Entries provided below:
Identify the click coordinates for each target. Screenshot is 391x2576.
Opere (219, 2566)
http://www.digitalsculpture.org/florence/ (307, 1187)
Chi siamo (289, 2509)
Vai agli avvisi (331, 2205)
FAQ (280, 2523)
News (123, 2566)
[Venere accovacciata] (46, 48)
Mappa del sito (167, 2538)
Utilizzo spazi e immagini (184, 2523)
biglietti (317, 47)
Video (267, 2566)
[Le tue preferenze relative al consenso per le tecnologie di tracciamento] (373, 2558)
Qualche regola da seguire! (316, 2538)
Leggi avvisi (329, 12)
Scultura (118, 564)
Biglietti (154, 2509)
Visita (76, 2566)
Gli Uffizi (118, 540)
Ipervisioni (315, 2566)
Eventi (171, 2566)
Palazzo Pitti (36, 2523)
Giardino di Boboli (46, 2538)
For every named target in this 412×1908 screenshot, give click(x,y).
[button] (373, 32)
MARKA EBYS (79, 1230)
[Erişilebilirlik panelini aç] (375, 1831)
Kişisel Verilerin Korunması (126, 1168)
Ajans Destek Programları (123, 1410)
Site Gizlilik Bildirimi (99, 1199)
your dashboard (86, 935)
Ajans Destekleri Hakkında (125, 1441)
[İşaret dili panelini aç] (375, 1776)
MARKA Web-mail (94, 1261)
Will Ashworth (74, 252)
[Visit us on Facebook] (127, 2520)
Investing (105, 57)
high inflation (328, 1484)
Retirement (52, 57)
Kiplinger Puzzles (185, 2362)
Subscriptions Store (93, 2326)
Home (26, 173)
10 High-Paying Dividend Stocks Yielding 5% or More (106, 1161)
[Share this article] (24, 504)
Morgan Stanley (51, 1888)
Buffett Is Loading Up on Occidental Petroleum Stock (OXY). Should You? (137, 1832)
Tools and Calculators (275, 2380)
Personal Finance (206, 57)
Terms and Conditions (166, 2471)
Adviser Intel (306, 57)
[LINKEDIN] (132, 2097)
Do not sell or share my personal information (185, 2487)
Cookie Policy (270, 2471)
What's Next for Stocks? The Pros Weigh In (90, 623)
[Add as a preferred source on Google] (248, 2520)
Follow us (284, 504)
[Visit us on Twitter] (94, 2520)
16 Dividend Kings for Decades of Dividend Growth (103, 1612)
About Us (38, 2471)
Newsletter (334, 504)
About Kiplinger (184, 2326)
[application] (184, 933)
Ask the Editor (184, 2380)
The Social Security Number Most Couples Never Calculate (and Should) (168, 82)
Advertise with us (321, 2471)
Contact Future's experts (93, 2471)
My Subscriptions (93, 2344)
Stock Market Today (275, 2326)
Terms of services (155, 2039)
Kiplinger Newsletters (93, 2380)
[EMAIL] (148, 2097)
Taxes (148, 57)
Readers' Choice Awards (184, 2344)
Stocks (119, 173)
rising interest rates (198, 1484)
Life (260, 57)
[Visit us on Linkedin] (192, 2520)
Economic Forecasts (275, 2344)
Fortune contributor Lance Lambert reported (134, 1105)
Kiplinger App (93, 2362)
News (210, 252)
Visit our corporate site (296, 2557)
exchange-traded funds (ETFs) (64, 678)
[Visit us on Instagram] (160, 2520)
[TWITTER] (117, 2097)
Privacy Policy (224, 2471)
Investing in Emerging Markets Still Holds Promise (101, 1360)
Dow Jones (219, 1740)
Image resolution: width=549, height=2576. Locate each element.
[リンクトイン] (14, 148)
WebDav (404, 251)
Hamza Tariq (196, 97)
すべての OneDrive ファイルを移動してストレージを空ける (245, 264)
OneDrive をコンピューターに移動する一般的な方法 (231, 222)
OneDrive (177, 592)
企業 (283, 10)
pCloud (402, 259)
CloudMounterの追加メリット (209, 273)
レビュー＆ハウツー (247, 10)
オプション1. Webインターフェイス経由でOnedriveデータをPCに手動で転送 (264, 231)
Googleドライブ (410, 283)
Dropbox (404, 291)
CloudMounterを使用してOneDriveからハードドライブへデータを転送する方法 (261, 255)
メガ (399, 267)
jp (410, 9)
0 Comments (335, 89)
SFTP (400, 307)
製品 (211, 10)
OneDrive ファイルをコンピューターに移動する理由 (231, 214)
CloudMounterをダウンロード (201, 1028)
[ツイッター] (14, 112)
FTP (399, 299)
End of Entries provided.
Instructions for the task:
A single number is required: how many lines in these records contain "panelini".

Answer below:
2